My first review of 2013 is a double-whammy: two books by American author Jack London which make a perfect pair and can only be reviewed together.
White Fang and The Call of the Wild are two books which tell very similar stories but in opposite directions. Both books are set during the Klondike Gold Rush of the late 19th century and were inspired by London’s own experiences as a gold-prospector.
The Call of the Wild was first published in 1903 and is the tale of Buck, a dog who lives a very comfortable life at his home in California until he is stolen and sold into servitude by a desperate gardener. From the ‘sun-kissed Santa Clara Valley’, Buck is sent north to Canada to be a sledge-dog in the Yukon. From now on, Buck must learn to fight for survival as he passes through the hands of multiple masters, some good, some not so good. Buck is a fast learner and by embracing his inner wolf soon finds himself top dog and a prized possession.
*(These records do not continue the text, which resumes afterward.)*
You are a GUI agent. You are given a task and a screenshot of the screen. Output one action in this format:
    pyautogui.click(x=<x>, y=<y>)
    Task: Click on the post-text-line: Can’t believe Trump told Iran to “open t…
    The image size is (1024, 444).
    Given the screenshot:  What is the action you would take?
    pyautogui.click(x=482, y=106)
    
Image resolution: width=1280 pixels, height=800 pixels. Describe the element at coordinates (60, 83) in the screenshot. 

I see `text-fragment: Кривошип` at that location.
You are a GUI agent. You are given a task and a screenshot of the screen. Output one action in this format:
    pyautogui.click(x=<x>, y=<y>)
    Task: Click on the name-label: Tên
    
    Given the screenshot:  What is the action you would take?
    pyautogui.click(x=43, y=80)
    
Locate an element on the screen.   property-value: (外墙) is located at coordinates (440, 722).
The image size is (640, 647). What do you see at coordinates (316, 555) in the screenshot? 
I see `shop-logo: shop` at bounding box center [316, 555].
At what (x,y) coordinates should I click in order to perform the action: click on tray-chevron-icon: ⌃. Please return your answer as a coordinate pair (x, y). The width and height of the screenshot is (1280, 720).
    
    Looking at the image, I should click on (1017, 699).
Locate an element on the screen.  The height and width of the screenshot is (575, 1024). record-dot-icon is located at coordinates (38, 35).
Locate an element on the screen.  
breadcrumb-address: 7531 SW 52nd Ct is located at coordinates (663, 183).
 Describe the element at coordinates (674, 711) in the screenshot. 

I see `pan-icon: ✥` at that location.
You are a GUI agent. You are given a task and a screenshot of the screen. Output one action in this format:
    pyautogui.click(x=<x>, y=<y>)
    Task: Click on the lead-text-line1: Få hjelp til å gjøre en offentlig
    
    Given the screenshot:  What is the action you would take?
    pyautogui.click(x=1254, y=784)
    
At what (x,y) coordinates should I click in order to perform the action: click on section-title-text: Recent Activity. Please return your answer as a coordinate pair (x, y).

But there is something else that Buck finds in the frozen wastelands, something in the forest calling to him and which he finds it increasingly hard to resist…
White Fang (1905) tells the story of an animal of the same name born in the far north-west of Canada, an animal that is half-dog, half-wolf and who lives a hard life in which survival is only for those who fight longest and hardest. Moulded into a killer by a succession of hard and even cruel masters, White Fang is a match for no other animal in terms of ferocity and fighting skill. But is there a part of him that remains susceptible to the kinder side of human nature?
Both these books tell stories that centre on man’s domestication of the wolf but in very different ways. In The Call of the Wild, a faithful human companion reverts to a wilder state as he learns to fight for his life whereas in White Fang, a wolf is brought in from the wild and learns to rely on and even to love his human master.
Despite being very similar stories, one is much harsher than the other. Although it may have something to do with the scary looking cover, I found White Fang to be a much more violent and a colder book than TCotW and it took me longer to warm to the story and to care for the main character. Nevertheless by the end of the book, I was firmly behind White Fang, just as much as I had supported Buck from page 1.
Both tales are equally as compelling and give an excellent insight into life during the Gold Rush which is a time I know very little about. However both stories are incredibly violent and not for the faint-hearted animal lover, both dogs are forced to fight numerous times and the fights are described in detail so if you don’t like a bit of blood and guts these are not the books for you!
I’d definitely recommend that you read both books, the reversal of the story is an excellent technique to embroider the imagery of the individual tales.